Nowadays, all the numerical computations are based on a set of standard libraries on which the most common operations are implemented. These libraries are different for dense matrices (BLAS, LAPACK, ScaLAPACK, ...) and for sparse matrices (SparseBLAS, ...). Moreover, there are vendor implementations which are adjusted to the platform features:

  • For multicores: ACML (AMD), ATLAS, Intel-MKL, OpenBLAS, ...
  • For GPUs: cuBLAS(nVidia), clBLAS, MAGMA, ...

But, in any case, BLAS is always the lowest level in the hierarchy of numerical libraries, such that a good BLAS implementation improves the performances of all the other libraries. The development of numerical libraries on SYCL is one of the most important objectives, because it will improve the performance of other SYCL applications. Obviously, it makes sense SYCL-BLAS was the first step in this task.

On GPUs, the data communication to/from the device and the grain of the kernels play an important rule on the performances of the developments. On one hand, to reduce the communication cost, the most of the data should be mapped on the device, even the scalars. On the other hand, growing the size of the kernels allows the CPU to complete other tasks while the GPU is computing or to enter an energy-efficient C-state, reducing the energy consumption.

To enlarge the grain of the kernels is a complex task, in which many aspects should be considered as the dependency between kernels, the grid topology, the grid sizes, etc. This complexity justifies that, usually, the fused kernels are manually written. An alternative to simplify this task could be to build a expression tree on which all the single operation which are required to solve a problem appears. This structure could be analysed by the compiler to decide how to merge the different kernel and the best grid topology to execute the fused kernel. The use of expression trees is one of most important features of SYCL-BLAS.

Basic Concepts

SYCL-BLAS uses C++ Expression Tree templates to generate SYCL Kernels via kernel composition. Expression Tree templates are a widely used technique to implement expressions on C++, that facilitate development and composition of operations. In particular, Kernel composition in SYCL has been used in various projects to create efficient domain specific embedded languages that enable users to easily fuse GPU kernels.

SYCL-BLAS can be used

  • either as a header-only framework by including sycl_blas.hpp in an application and passing src as pass to the application include directory.
  • or as a library by including sycl_blas.h in an application.

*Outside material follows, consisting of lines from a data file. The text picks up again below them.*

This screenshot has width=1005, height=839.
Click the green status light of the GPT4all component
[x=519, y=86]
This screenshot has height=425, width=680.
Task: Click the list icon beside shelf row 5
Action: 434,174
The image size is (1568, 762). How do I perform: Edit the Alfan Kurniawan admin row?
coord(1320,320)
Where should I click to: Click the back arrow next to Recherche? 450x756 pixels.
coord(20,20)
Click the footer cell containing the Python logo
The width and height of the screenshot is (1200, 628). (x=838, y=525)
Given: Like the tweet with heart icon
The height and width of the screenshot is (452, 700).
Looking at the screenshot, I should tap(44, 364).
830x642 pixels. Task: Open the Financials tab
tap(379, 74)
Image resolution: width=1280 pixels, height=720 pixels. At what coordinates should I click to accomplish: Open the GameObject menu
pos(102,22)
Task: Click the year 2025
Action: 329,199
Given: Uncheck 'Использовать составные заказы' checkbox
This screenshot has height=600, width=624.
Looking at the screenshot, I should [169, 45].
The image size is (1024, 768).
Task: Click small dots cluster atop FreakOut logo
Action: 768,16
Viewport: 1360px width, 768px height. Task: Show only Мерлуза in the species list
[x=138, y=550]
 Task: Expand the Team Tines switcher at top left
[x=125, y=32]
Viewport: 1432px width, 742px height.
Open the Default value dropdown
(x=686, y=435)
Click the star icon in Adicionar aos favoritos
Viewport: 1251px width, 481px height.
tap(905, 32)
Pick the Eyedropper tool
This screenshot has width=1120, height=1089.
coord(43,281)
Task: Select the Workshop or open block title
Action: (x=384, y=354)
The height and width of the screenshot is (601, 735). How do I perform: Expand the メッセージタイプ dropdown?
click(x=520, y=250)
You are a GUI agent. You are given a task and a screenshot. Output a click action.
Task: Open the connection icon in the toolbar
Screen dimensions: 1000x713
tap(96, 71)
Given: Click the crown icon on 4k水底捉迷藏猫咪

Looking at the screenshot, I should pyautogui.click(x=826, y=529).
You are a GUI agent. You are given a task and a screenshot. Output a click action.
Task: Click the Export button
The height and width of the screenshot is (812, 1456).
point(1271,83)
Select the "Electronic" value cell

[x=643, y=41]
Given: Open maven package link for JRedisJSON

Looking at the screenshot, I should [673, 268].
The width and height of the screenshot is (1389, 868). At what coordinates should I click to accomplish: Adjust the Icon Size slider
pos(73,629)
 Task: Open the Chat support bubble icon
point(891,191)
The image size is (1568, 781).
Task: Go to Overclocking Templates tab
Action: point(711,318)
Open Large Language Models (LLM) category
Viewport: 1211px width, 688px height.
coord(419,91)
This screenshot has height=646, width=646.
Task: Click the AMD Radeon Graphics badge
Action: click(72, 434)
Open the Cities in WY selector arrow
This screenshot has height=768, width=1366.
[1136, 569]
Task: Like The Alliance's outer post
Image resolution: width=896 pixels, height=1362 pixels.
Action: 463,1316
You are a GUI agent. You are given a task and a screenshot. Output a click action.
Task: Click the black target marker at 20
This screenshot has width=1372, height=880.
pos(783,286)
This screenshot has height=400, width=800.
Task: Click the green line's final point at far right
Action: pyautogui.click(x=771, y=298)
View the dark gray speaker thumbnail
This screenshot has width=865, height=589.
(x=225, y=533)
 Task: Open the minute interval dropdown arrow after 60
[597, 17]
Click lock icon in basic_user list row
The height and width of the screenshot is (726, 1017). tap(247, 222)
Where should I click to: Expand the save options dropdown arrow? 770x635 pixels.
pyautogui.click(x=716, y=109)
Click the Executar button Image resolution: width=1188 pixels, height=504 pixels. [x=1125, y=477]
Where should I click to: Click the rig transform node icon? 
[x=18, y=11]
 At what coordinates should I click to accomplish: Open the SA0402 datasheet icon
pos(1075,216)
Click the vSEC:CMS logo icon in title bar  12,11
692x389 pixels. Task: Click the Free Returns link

All the relevant files can be found in the include directory. There are four components in SYCL-BLAS, the View, the Operations, the Executors and the Interface itself.

Views

The input data to all the operations in SYCL-BLAS is passed to the library using Views. A View represents data on top of a container, passed by reference. Views do not store data, they only map a visualization of the data on top of a container. This enables the library to implement the different indexing modes of the BLAS API, such as strides. Note than a view can be of a different size than a container.

All views derive from the base view class or the base matrix view class, which represents a view of a container as a vector or as a matrix. The container does not need to be multi-dimensional to store a matrix. The current restriction is that container must obey the RandomAccessIterator properties of the C++11 standard.

Operations

Operations among elements of vectors (or matrices) are expressed in the set of Operation Classes. Operations are templated classes that take templated types as input. Operations form the nodes of the SYCL-BLAS expression tree. Refer to the documentation of each node type for details.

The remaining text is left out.